A police siren penetrated the aluminum husk of the trailer; Joe Winder could hear it even over the guitar music and the tubercular groan of the ancient air conditioner. Parting the drapes, he watched one Metro squad car, and then another, enter the trailer park at high speed. Throwing dust, they sped past the turnoff to Carrie’s place.

“Another domestic,” Winder surmised.

“We average about four a week.” Carrie refilled the wineglasses. “People who take love too damn seriously.”

“Which reminds me.” He opened his wallet and removed twelve dollars and placed it on a wicker table. “I was a very bad boy. I called her three times.”

“You shmuck.”

The Nina Situation. Every time he picked up the phone, it added four bucks to Carrie Lanier’s bill. Worse, Nina pretended not to recognize his voice—stuck to the script to the bitter end, no matter how much he pleaded for her to shut up and listen.
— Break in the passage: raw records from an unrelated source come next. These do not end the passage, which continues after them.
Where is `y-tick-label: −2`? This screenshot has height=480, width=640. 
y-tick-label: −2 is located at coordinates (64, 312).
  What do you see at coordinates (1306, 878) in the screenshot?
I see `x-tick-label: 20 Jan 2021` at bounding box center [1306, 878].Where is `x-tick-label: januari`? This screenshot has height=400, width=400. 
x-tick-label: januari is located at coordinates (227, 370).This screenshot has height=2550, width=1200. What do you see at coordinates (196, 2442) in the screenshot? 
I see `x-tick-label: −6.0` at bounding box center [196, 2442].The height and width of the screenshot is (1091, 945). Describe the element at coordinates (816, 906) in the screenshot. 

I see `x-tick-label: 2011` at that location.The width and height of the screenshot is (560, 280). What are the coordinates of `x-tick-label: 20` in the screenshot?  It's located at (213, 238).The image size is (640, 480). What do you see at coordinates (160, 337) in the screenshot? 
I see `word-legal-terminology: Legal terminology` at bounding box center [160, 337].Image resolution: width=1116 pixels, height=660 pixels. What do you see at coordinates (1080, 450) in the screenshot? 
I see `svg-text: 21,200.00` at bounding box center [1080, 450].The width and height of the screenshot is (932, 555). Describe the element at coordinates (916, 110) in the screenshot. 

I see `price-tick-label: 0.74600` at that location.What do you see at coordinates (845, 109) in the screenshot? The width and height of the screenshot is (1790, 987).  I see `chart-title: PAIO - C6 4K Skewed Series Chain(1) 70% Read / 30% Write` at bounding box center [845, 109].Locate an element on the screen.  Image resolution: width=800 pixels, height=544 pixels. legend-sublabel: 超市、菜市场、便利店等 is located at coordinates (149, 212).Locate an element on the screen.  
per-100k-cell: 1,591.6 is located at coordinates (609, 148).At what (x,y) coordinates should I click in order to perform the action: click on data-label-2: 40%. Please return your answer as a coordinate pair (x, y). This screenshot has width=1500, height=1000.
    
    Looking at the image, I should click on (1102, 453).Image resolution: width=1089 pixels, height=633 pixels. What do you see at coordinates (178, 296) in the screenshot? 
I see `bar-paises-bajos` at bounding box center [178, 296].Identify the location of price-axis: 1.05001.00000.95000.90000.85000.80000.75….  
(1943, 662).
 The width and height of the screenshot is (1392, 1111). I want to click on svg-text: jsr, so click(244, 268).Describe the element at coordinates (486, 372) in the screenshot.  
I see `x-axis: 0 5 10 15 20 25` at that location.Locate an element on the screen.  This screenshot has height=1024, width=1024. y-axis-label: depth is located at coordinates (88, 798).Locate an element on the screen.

“It is pathetic,” Winder conceded.

“No other word for it.”

“Haven’t you ever been like this?” Obsessed is what he meant.

“Nope.” Carrie shrugged. “I’ve got to be honest.”

“So what’s the matter with me?”

“You’re just having a bad week.”

She went to the bedroom and changed into a lavender nightshirt that came down to the knees—actually, a good four inches above the knees. Her hair was pulled back in a loose, sandy-colored ponytail.

Winder said, “You look sixteen years old.” Only about three dozen other guys must have told her the same thing. His heart was pounding a little harder than he expected. “Tomorrow I’ll get a motel room,” he said.

“No, you’re staying here.”

“I appreciate it but—”

“Please,” Carrie said. “Please stay.”